Key findings from the study include:
- At exposure levels associated with its clinical dose of 150 mg once daily, GLPG3667 showed inhibition of the IFN-α, and IL-23 pathways, comparable to the expected inhibition for the currently approved TYK2 inhibitor at its clinical dose regimens, without a measurable impact on TYK2-independent pathways.
- Inhibition of the IL-12 pathway was more pronounced for GLPG3667 than for the currently approved TYK2 inhibitor. Zasocitinib showed the most sustained inhibition of TYK2-dependent pathways.
- GLPG3667 showed no measurable inhibition of IL-10-mediated signaling up to the highest concentration tested (~10-fold above clinical concentrations) in monocytes, CD4+ T cells and CD19+ B cells, while strong inhibition was observed with two other TYK2 inhibitors at concentrations corresponding to the respective clinical dose regimens.

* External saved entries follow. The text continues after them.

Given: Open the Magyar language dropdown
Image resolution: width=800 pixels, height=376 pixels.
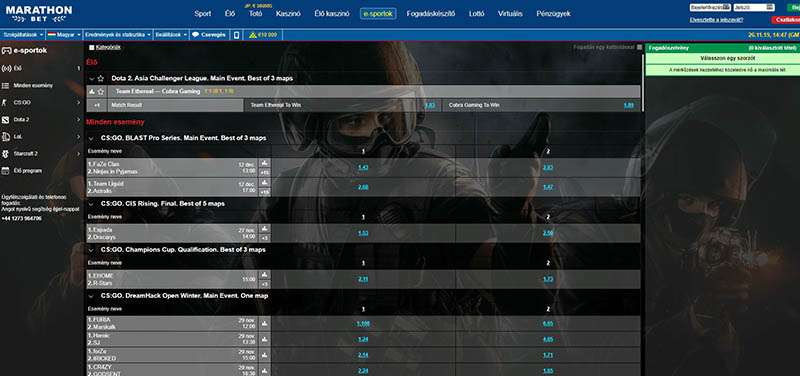Looking at the screenshot, I should pos(64,35).
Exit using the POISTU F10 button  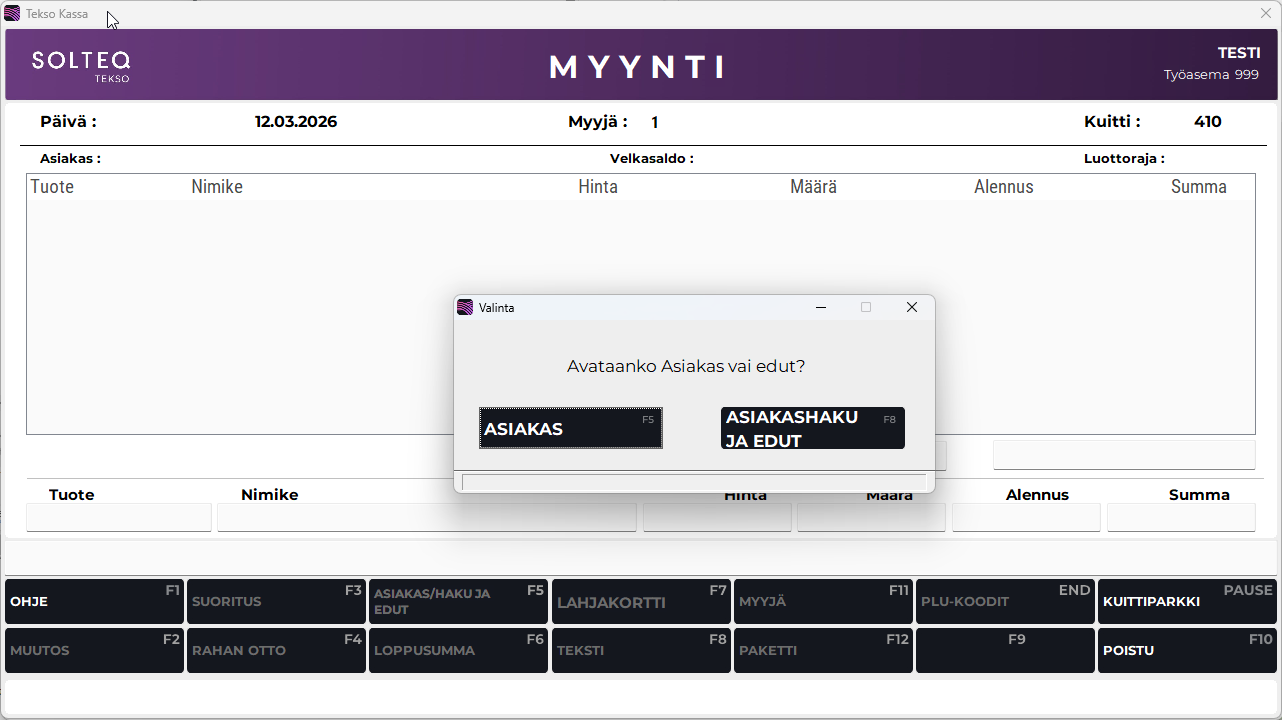pyautogui.click(x=1187, y=651)
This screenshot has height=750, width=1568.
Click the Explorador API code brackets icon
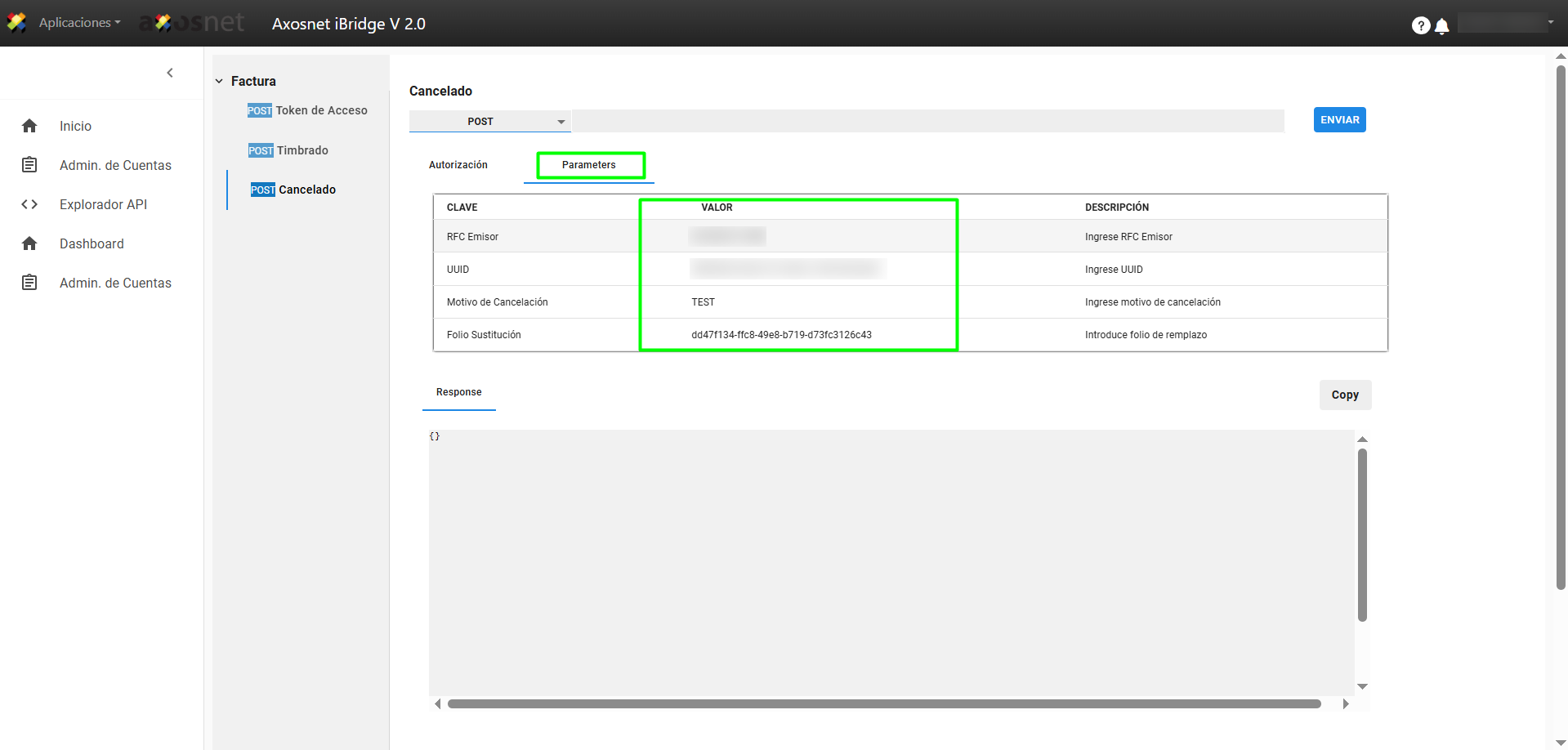[x=29, y=204]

The abstract details are as follows:
| Abstract title | Authors (Presenter) | Presentation date/time |
| Galapagos-driven original abstract | ||
| In Vitro Pharmacological Profile of GLPG3667 Suggests Differentiation from the TYK2 Inhibitors Deucravacitinib and Zasocitinib at their Clinical Dose Regimens | May-Linda Lepage, Patrick Nolain, Céline Cottereaux, Emilie Lagoutte, Justine Dao, Adrien Cosson, Laetitia Furio, Willem Hettema, Chantal Tasset, Roland Blanqué, Isabelle Parent and René Galien | Poster presentation number: 0653
Date: October 26, 2025 Time: 10:30 am -12:30 pm CT Session: Systemic Lupus Erythematosus – Treatment Poster I |
About GLPG3667, the GALARISSO (NCT: 05695950) and GALACELA (NCT: 05856448) studies
GLPG3667 is an investigational reversible and selective tyrosine kinase 2 (TYK2) kinase domain inhibitor currently being evaluated in two Phase 3-enabling studies for systemic lupus erythematosus (SLE) and dermatomyositis (DM).

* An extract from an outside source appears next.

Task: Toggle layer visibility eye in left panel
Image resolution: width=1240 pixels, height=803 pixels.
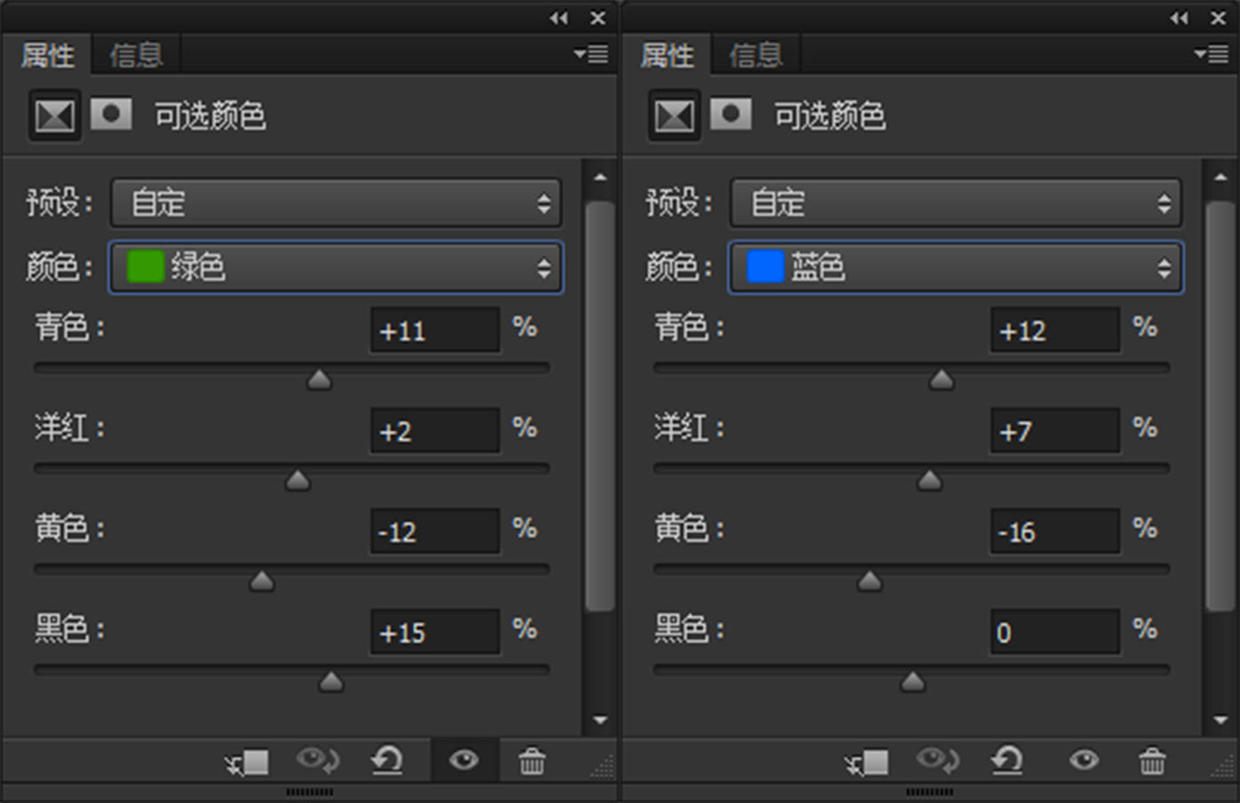Action: 463,762
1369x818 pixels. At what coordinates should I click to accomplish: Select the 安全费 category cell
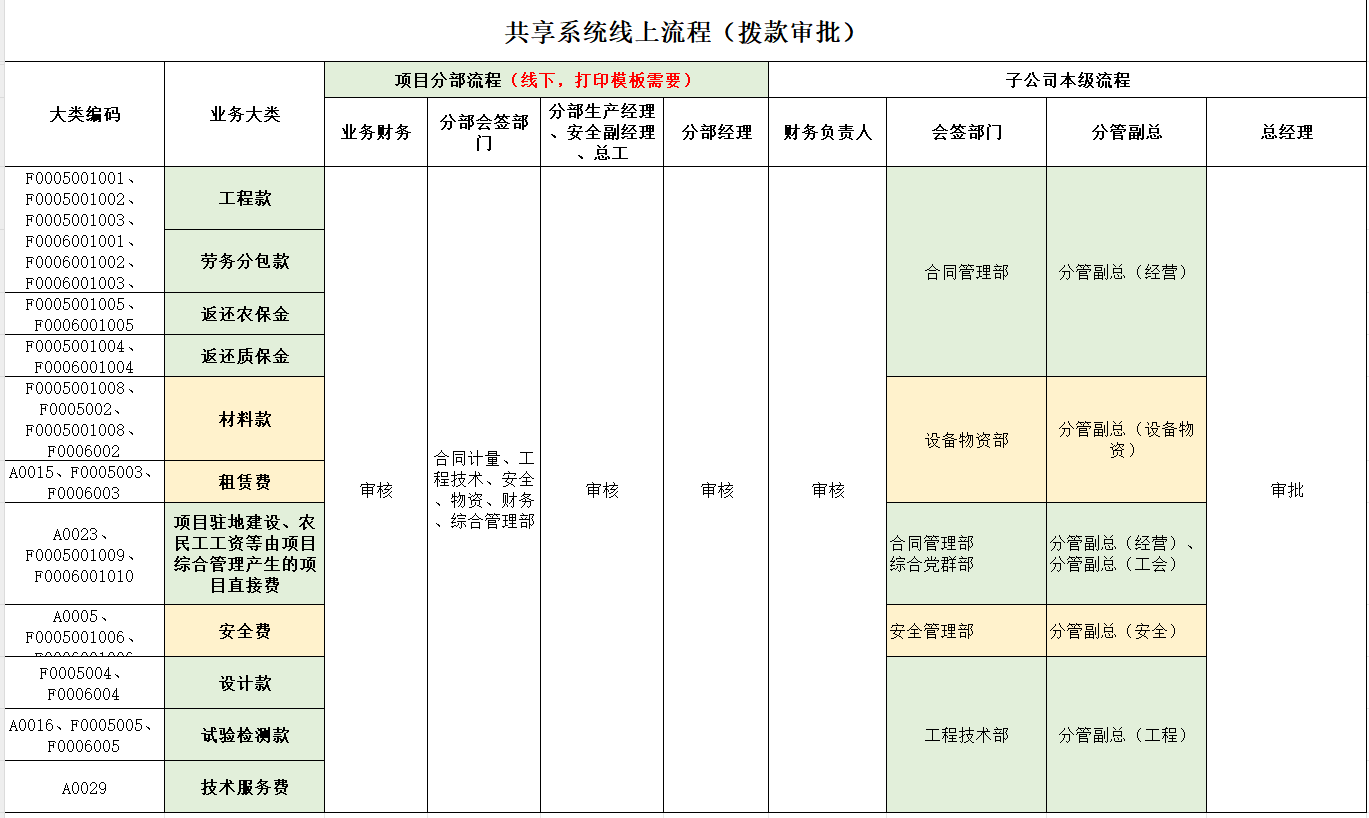245,631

GALACELA is a Phase 3-enabling randomized, double-blind, placebo-controlled, multi-center study to evaluate the efficacy, safety, tolerability, pharmacokinetics, and pharmacodynamics of GLPG3667 in adults with active SLE. Two once-daily oral administration of GLPG3667 (75 mg and 150 mg) or placebo are being investigated in adult patients with SLE for 48 weeks. The primary endpoint is the proportion of patients who achieve the SLE responder index (SRI)-4 response at Week 32. The secondary efficacy endpoints are the proportion of patients who achieve SRI-4 response at Week 48, the British Isles Lupus Assessment Group (BILAG)-based Composite Lupus Assessment (BICLA) response at Weeks 32 and 48, proportion of patients with >=50% reduction in Cutaneous Lupus Erythematosus Disease Area and Severity Index Activity (CLASI-A) score at Weeks 32 and 48, proportion of patients who achieve Lupus Low Disease Activity State (LLDAS) at Weeks 32 and 48 and change from baseline in the 28-joint count for tender, swollen, and tender and swollen (active) joints at Weeks 32 and 48.
GALARISSO is a Phase 3-enabling randomized, double-blind, placebo-controlled, multi-center study to evaluate the efficacy and safety of GLPG3667. A daily oral administration of GLPG3667 150 mg or placebo is being investigated in adult patients with DM over 24 weeks. At Week 24, patients will be offered the possibility to enter a long-term extension study for an additional 24 week period where they will all receive GLPG3667 150 mg daily (once a day). The primary endpoint is the Total Improvement Score (TIS) at Week 24 according to the American College of Rheumatology (ACR) and the European League Against Rheumatism (EULAR) criteria.